12 Ideas for Service Projects During 30 Hour Famine


service-project-ideas-30-hour-famineby Jen Bradbury

The first time I did the 30 Hour Famine, I was a rookie youth pastor who’d never before participated in in it. I worked hard to cobble together some discussions and activities about global hunger and poverty, some of which used the awesome materials provided by World Vision and the 30 Hour Famine.

Despite this, our hunger got the better of us and by the time we got to hour 27, everyone (myself included) was DONE. We simply had no energy to play another round of Tribe or dive into another Bible study.

Nevertheless, God moved in incredible ways and my students learned a ton about hunger and poverty. So the second time I did the 30 Hour Famine, I basically repeated what I’d done the first year.

Once again, that worked fine until we got to the 27th hour and everyone crashed.

For that reason, the third time I did the Famine, I drastically changed our schedule. Friday night we did Bible study and played Tribe. Then on Saturday, we participated in a daylong service project.

That service project made the Saturday of 30 Hour Famine downright enjoyable. It kept teens and adult leaders engaged, not just through the 27th hour, but through the 30th hour and the conclusion of the Famine. It shifted the focus from exclusively learning, to learning by doing. That, in turn, helped the Famine learnings to stick.

Whenever I talk about the impact of this aspect of the Famine with other youth workers, I hear something along the lines of, “I’d love to include a service project as part of the 30 Hour Famine. But I don’t know how. I don’t know where we can serve.”

With that in mind, here are 12 ways you can serve as part of the 30 Hour Famine or for another service project during the year.

  1. Volunteer at your local food pantry. Ask if you can stock shelves or hand out goods to clients. Serving around food when you’re fasting is definitely a challenge but it’s also a time in which God will show up in some incredible ways.
  2. Do a food scavenger hunt. Send youth out in small groups with a list of canned goods and supplies commonly needed by your local food pantry. Then have them go door-to-door asking for those items. Afterward, deliver the collected food to your local food pantry.
  3. Volunteer at a homeless shelter. Ask if you can shop for, prepare, and serve a meal. If a shelter already has a group to serve on your specific date, ask if you can serve in another behind-the-scenes way.
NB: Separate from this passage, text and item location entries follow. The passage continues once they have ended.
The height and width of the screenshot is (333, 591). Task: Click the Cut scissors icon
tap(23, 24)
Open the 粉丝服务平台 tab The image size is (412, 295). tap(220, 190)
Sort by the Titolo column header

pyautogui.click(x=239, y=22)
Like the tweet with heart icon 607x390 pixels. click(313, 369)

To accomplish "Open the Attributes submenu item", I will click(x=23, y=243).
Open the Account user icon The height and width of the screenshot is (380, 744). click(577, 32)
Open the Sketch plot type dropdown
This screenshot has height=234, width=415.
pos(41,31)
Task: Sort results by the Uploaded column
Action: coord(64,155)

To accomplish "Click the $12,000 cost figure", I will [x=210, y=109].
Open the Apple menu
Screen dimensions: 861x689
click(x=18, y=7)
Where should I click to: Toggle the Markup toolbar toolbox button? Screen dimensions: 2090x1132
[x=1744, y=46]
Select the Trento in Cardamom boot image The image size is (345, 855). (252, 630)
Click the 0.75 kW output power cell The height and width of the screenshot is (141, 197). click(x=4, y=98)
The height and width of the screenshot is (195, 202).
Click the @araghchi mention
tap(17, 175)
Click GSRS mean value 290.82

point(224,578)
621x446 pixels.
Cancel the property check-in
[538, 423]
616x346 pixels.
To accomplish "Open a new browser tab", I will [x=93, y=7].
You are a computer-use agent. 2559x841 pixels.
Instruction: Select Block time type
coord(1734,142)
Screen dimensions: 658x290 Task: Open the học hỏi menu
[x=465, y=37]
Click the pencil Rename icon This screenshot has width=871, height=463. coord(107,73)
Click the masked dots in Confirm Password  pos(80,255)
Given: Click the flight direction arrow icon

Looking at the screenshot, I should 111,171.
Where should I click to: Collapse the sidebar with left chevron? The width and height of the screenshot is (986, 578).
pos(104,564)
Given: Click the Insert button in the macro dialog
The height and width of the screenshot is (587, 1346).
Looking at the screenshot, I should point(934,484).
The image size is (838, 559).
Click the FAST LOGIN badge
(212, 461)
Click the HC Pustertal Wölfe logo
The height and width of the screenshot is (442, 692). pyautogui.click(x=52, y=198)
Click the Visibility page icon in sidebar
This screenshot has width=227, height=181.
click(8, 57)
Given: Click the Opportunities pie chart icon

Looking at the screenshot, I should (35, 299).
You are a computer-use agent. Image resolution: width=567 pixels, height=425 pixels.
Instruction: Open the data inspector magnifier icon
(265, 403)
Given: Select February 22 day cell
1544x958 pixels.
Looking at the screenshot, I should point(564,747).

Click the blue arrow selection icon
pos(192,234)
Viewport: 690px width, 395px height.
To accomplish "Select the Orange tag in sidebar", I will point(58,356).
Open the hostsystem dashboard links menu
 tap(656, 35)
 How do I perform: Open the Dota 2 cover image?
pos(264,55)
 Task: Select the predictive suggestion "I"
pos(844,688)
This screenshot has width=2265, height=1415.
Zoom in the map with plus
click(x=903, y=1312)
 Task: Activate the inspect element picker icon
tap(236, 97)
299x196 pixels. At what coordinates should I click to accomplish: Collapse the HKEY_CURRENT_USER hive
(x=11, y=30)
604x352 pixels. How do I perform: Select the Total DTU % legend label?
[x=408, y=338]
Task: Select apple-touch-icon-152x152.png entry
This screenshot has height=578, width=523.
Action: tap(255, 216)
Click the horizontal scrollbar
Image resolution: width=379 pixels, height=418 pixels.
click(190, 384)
If you’re willing to do things other than prepare and serve meals, most shelters can put groups to work.
  4. Make sack lunches. Then take them to an area in your community where you know homeless people live and deliver them. Bring lunches for your group as well so that you can eat with and get to know the people you meet.
  5. Serve at Feed My Starving Children (or a similar organization).
  6. If your community has refugees, host a refugee fun day. Invite children (and their parents) to come for a meal, games, and crafts.
  7. Bake cookies for your congregation’s shut-ins. Then go in small groups to deliver them, taking time to actually visit and converse with each shut-in and learn more about their story.
  8. Bake cookies or take plants to your congregation’s neighbors but don’t use these visits to try to get people to attend your church. Instead, explain that you’re participating in the 30 Hour Famine and that as part of that, you’re serving the neighborhood. Thank each person for being a good neighbor to your congregation and apologize for any inconvenience your church may cause them (like congestion on Sundays, parking woes, or noise during outdoor summer events.) Then give them your gift and leave.
  9. Clean up your local park, forest preserve, or bike trail. As with all service projects, don’t forget to arrange this in advance! Call whosever in charge of volunteers and ask about any permits you might need as well as what’s most needed. Sometimes forest preserves would rather have you do seed collection or trail maintenance than picking up trash.
  10. Serve your congregation’s property team. Find out what needs to be done at your church. Then, regardless of what it is, do it… and do it well.
  11. Adopt a soldier. If your congregation has people serving in the military, assemble care packages for them. If not, connect with one of the many organizations through which you can adopt a soldier (Google “Adopt a soldier” and you’ll get a great list!). Write letters to soldiers and pray for them.
  12. Serve at the humane society (or a local animal shelter). Again, if you’re willing to serve in any way, many animal shelters can put you to work – walking dogs, playing with cats, doing a mailing, or cleaning cages.

Without a doubt, serving locally during the 30 Hour Famine will make it a better experience for everyone. What’s more, it will teach youth that they don’t have to choose between addressing global and local issues. Instead, they can do both.